The New Yorker book blog pretends it’s 2008, trashes ebooks

It makes me cringe when The New Yorker stumbles, even if the accident happens on one of its blog divisions and not within an actual issue. Maybe I’m hero-worshipping too much, but I like to think the writers and editors there hold themselves, and their readers, to a more stringent standard of reasoning, which means: no stupid statements in print, and no us-vs-them journalism.

This anti-Kindle blog post from earlier today commits both sins:

“Am I supposed to understand the desire of the Kindle to be held and read? Or the humans who prefer them to books? When I read a book all the way through to the end, I want the evidence stuffed and mounted on my bookshelf. My suspicion is that people who prefer e-readers use them primarily to read Harlan Coben, and are happy to be able to delete the physical evidence.”
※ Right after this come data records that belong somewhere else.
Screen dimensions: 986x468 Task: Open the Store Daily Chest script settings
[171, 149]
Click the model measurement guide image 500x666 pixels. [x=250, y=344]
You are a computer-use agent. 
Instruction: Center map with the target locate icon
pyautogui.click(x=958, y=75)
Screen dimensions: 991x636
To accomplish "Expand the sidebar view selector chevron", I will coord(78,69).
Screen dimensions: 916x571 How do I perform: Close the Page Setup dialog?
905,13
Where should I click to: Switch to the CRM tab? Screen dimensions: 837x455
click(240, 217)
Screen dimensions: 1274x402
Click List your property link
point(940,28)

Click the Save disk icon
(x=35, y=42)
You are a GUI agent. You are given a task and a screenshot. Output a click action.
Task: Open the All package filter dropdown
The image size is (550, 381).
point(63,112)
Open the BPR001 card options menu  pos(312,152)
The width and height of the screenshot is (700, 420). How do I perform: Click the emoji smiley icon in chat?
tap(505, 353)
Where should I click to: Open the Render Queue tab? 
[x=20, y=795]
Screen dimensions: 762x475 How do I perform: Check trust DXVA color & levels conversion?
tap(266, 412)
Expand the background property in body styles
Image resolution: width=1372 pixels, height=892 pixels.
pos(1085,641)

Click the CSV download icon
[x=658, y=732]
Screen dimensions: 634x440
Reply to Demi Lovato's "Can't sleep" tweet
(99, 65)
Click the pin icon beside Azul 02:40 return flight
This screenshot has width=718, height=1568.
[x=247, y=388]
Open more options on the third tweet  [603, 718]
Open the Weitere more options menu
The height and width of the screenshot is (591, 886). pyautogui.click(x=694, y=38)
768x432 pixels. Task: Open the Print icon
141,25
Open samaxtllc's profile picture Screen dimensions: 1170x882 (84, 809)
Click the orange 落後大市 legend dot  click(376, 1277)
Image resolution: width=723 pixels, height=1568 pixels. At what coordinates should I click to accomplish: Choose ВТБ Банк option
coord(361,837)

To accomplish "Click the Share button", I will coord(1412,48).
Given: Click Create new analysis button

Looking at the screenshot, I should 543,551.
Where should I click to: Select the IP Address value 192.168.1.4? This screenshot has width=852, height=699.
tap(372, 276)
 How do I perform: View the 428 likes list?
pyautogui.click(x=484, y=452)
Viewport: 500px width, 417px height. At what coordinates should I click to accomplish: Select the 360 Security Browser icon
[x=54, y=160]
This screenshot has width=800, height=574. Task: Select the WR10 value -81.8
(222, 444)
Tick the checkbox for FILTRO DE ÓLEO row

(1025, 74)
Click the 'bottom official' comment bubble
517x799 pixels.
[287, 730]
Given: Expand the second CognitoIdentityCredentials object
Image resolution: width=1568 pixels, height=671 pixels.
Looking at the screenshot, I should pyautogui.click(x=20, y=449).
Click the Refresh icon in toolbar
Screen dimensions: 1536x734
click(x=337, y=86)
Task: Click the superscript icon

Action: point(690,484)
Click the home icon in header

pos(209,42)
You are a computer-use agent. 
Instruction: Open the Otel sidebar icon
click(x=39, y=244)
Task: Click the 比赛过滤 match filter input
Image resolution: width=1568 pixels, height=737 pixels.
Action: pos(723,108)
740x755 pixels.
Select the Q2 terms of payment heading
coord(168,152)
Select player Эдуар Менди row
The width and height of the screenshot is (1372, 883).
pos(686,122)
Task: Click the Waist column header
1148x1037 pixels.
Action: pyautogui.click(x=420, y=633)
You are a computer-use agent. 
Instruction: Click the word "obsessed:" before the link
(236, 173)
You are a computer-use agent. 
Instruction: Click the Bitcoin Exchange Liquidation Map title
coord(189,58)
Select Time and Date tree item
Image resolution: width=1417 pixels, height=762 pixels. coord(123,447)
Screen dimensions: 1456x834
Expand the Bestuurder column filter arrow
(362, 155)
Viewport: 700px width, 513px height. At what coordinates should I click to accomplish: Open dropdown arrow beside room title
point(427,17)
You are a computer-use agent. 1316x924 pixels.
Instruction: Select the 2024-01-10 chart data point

I’d say the post is about 80% tongue-in-cheek, and after that opening the writer goes on to discuss the current spate of popular technology books. But the underlying tone–which is against not just the Kindle but the entire concept of ebooks–remains as reactionary and closed-minded as any screed you could find in newspapers, magazines and websites all over the U.S. from 2008 to 2010. Jeez, even David Pogue, who is pretty much a stand-in for the mainstream when it comes to consumer technology, has stopped trashing them!

And although I shouldn’t have to, just to be clear I want to state that I see no problem with buying print editions instead of, or even in addition to, digital editions. That “you’re either with me or against me” mentality is so damned dispiriting when you’re a book-loving geek.